I've spent vast amounts of time commuting on public transport and by car.
You can't pay me to ever get on a bus again.
And not just in the US/Canada either. Even in the dense cities of Europe, public transportation << car transport. No bus can ever beat the comfort and convenience of putting a large amount of shopping / luggage in the back, getting in your private bubble, and going directly to your destination.
Then there's the people you meet on public transport. 99 / 100 of them are just people who want to go from A to B. But then there are the trouble-makers and weirdos. Do you really want to be stuck on a bus or train, straining under shopping bags or holiday luggage, with some unpredictable idiot eyeing you?
Some people, like newyorker.com, have a platonic ideal of public transport where we are all happily whisked from A to B on hyper-efficient and advanced vehicles, perhaps humming kumbaya to ourselves. But the reality is that it will always be inconvenient and slow - at best - and dangerous and super unpleasant in reality.
The one instance where public transport works well is when you want to travel 5-10 blocks, there's a lot of traffic, and you are carrying nothing, and there just so happens to be a subway going the right way.
The real way forward is to have electric cars, nuclear power plants, remote work, and maybe this new Musk tunnel thing.
So just being someone that got tired of the commute and moved to a dense European city that's a 2000 years old, there are several assumptions you make I can't agree with.

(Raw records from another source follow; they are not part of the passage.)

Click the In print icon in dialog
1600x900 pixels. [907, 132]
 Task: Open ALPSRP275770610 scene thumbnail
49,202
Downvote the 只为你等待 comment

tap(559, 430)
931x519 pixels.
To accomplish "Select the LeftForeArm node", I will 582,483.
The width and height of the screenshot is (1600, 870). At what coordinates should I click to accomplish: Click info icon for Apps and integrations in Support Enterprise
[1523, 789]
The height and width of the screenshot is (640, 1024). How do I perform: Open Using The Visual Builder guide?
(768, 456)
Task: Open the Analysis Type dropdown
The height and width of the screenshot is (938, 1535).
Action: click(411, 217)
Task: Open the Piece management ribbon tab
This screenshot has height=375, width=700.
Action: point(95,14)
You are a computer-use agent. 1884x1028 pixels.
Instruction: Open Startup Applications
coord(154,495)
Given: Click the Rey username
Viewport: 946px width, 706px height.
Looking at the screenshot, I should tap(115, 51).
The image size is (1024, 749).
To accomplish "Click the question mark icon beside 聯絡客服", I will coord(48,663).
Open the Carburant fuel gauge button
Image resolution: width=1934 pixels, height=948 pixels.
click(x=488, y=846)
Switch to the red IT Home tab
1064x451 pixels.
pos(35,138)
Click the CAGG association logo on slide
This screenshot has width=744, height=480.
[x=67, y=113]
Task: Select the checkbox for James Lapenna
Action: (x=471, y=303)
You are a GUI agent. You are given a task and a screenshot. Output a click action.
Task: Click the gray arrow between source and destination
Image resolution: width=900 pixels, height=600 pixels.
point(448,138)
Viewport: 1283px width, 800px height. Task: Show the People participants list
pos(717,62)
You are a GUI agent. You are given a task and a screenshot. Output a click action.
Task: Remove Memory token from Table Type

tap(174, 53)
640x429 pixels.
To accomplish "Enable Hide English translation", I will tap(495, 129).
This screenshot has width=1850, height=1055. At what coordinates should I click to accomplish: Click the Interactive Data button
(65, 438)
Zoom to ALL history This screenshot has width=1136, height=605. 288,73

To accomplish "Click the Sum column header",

1. I've absolutely been menaced on the road several times in the USA, you have to share the road with that 1 of 100 idiot too, (in a fast multiton hunk of metal). You've discounted this in your head but treat that same risk on a bus or whatever as impossible to cope with. I get it, everyone has their preference but you're not being equitable in the comparison. 2. Tiny dense European cities suck to drive and park in, but tend to be rather pleasurable on foot as all the services are accessible there, not wallkign through a giant parking lot 3. Driving a car is crazy dangerous by the numbers. Again everyone has their preference and your entitled to yours but again not actually an equitable comparison. 4. You seem to have a high minded view of driving I did not really encounter in 24 years of driving in US cities.
In the end, you're entitled to your preferences and I encourage you to continue driving but please be fair in your comparisons and leave the rest of us to ours.